Route 52 is a bus route operated by the Maryland Transit Administration in Baltimore and its suburbs. The line is a dedicated service for employees of Stella Maris, a complex of long term care facilities in Timonium, Maryland. Route 52 replaced Route 12 under BaltimoreLink.

==History==
Route 52 was formed in 2005 as Route 12 as a replacement for the Stella Maris branch of Route 8, which was discontinued as a part of the Greater Baltimore Bus Initiative. The branch, along with all other special branches of Route 8, was proposed for total elimination with no replacement under the original GBBI plans. But due to public outcry, service to Stella Maris was retained by MTA on the new Route 12 that operated back then out of the Lutherville Light Rail Stop at the same times these trips were previously provided on the Route 8. MTA continued to serve Stella Maris on the basis that the organization is non-profit, while all other discontinued former branches of Route 8 served for-profit employers.
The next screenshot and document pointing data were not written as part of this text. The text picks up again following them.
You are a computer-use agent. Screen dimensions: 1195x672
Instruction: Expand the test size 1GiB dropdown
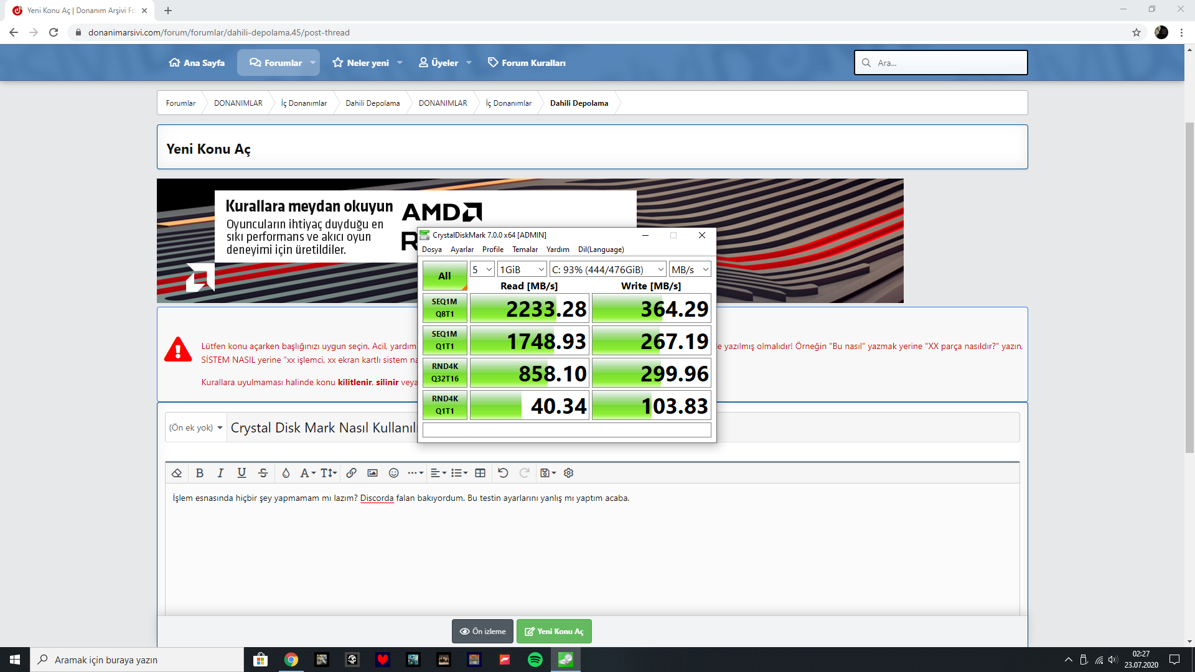click(x=522, y=269)
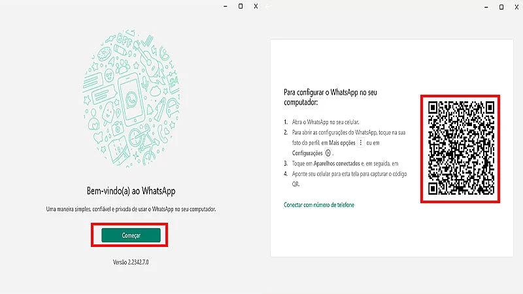Click the three-dot Mais opções icon

coord(362,142)
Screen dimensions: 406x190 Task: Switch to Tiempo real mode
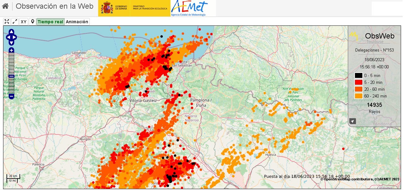point(50,22)
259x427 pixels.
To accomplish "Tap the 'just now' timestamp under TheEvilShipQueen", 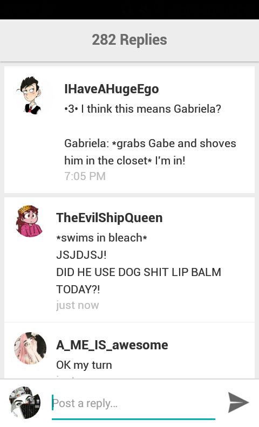I will [77, 305].
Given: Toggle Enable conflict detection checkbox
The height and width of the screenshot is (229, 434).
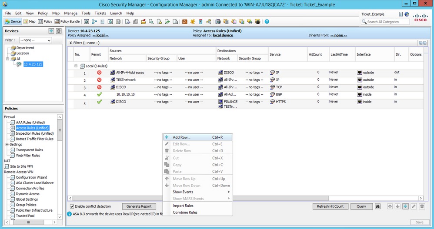Looking at the screenshot, I should click(x=72, y=206).
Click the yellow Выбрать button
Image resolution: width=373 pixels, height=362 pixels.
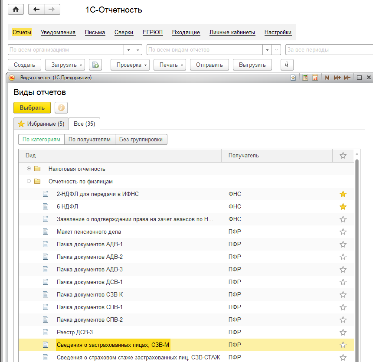pyautogui.click(x=32, y=108)
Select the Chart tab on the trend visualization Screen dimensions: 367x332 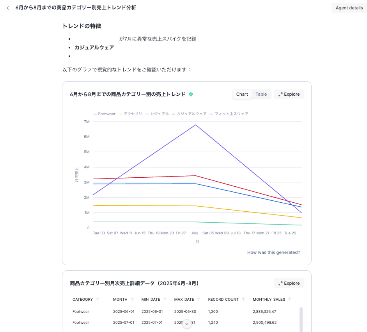[x=242, y=94]
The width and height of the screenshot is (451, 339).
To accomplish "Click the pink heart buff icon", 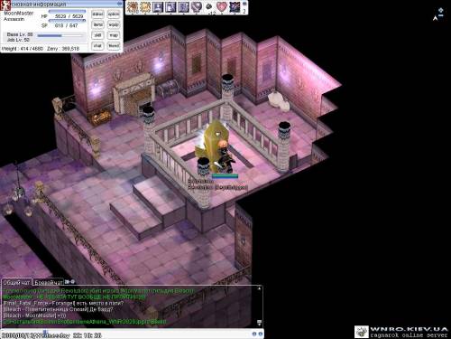I will click(x=222, y=7).
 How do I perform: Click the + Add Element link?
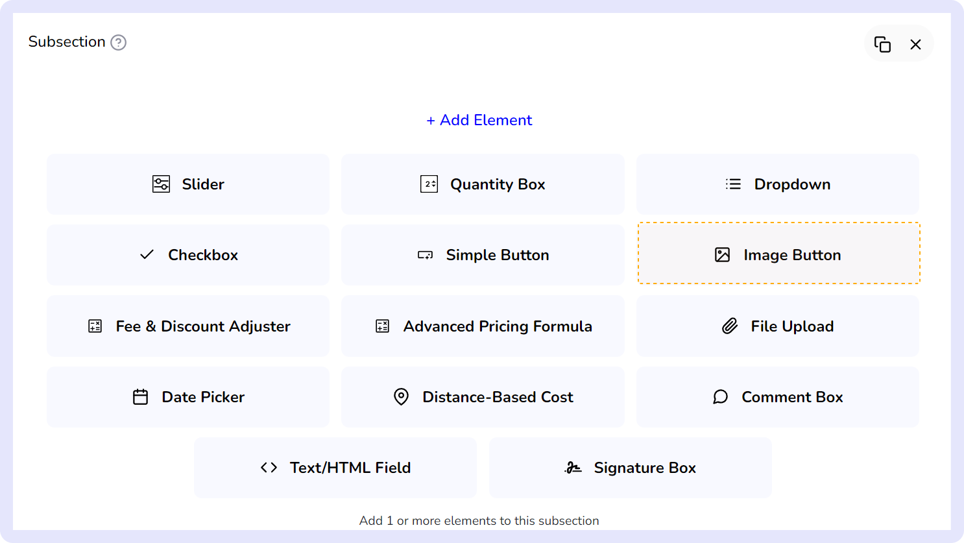pos(479,120)
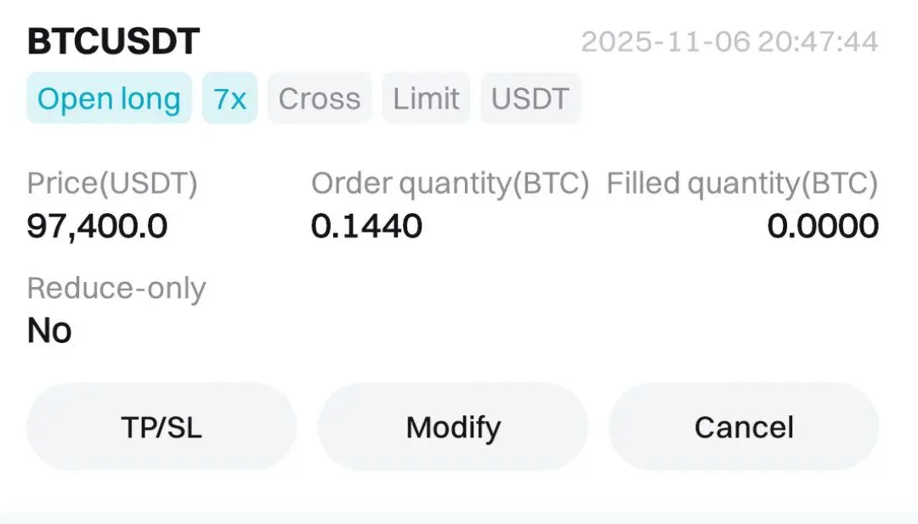Image resolution: width=918 pixels, height=524 pixels.
Task: Tap the TP/SL button
Action: (x=162, y=427)
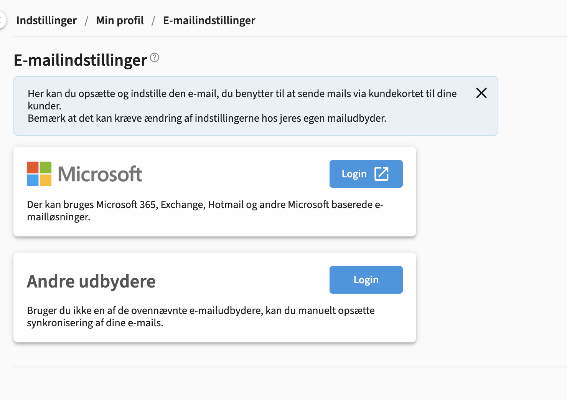Dismiss the blue info banner
Screen dimensions: 567x400
481,93
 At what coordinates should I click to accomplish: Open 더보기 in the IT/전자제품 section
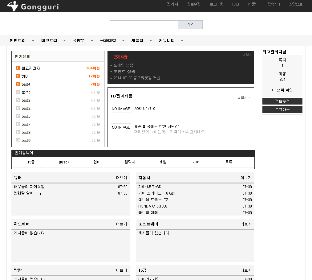point(243,97)
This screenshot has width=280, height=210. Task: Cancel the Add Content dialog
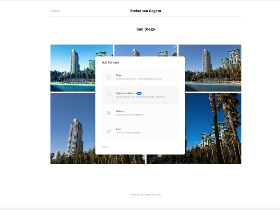coord(105,147)
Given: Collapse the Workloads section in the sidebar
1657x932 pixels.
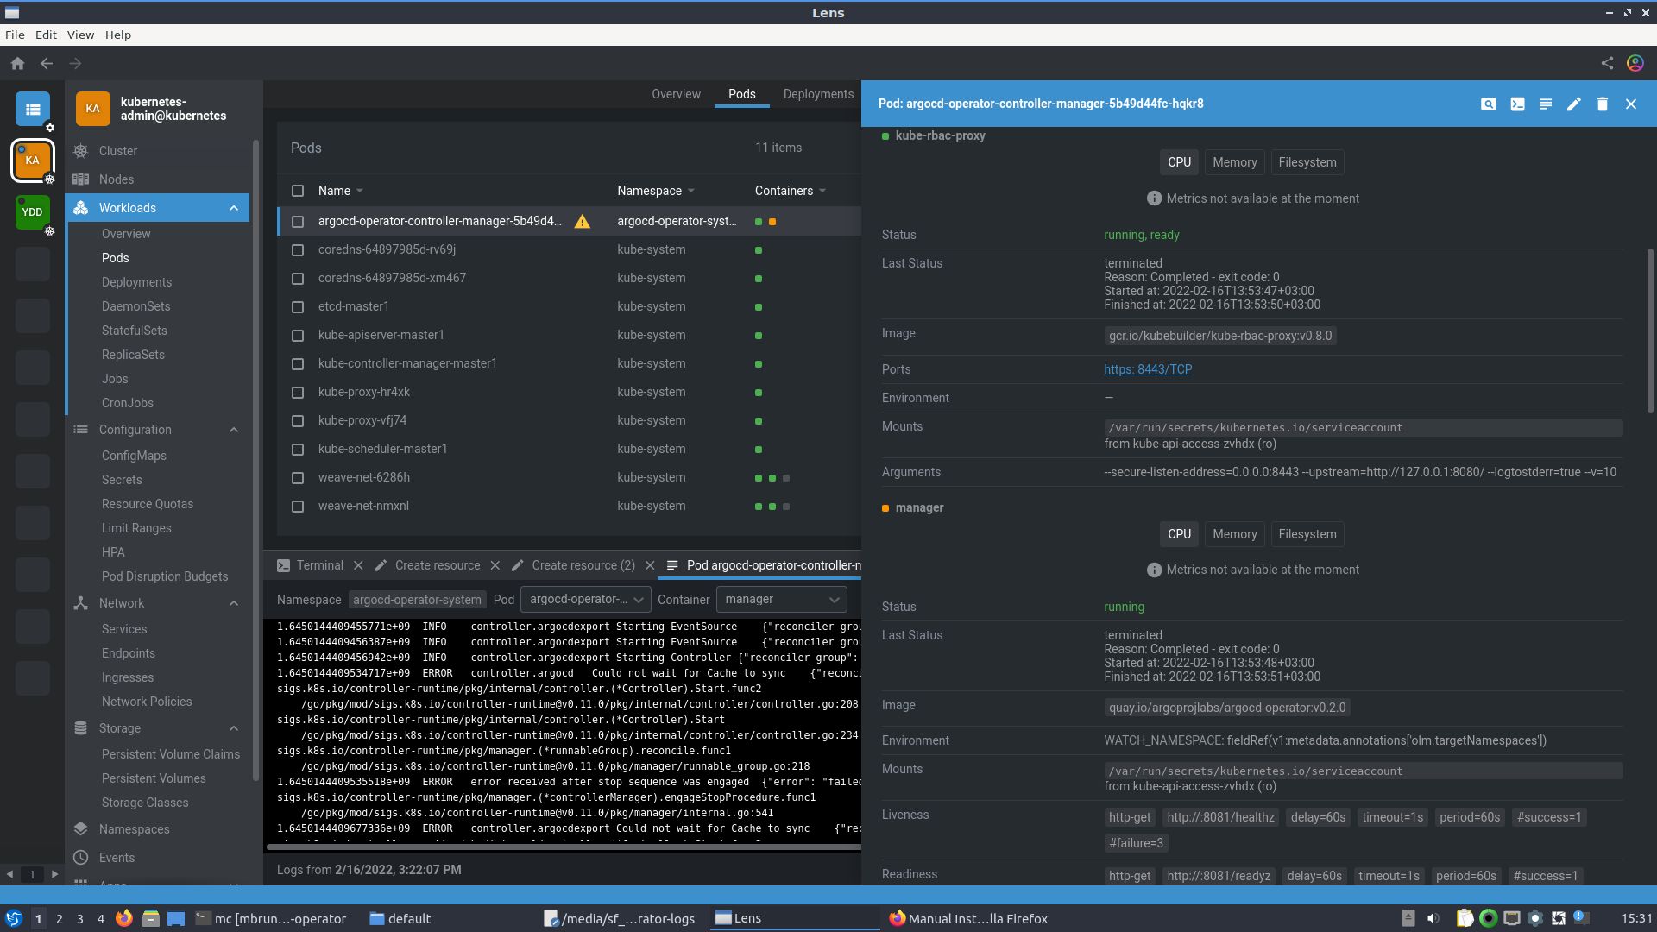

The original route of Route 12 that started in 2005 was via Ridgely Road and Dulaney Valley Road, but this route was modified twice in February 2006 due to community opposition from Timonium area residents to operating buses on residential streets. On February 5, the route was modified to Cranbrook Road and some other local roads in the Cockeysville area, and on February 19, the new routing was via York Road, Fairmount Avenue, and Dulaney Valley Road, similar to the old Route 8 branch.

On August 24, 2008, Route 12 was modified again to operate between Stella Maris and Greenmount and North Avenues. This was done to enable the line to have a direct connection with bus routes 13, 22, 33, 44, and 55. Such connections were found to be far more in demand than those to the light rail, and riders wishing to connect to the light rail were advised to transfer to Route 8.

Today, Route 12 is one of two buses operated by MTA for the benefit of a single employer. The other is Route 104, which serves Johns Hopkins Hospital.

===BaltimoreLink===
On June 18, 2017, as part of the BaltimoreLink transit overhaul Route 12 will be replaced in its entirety by LocalLink 52.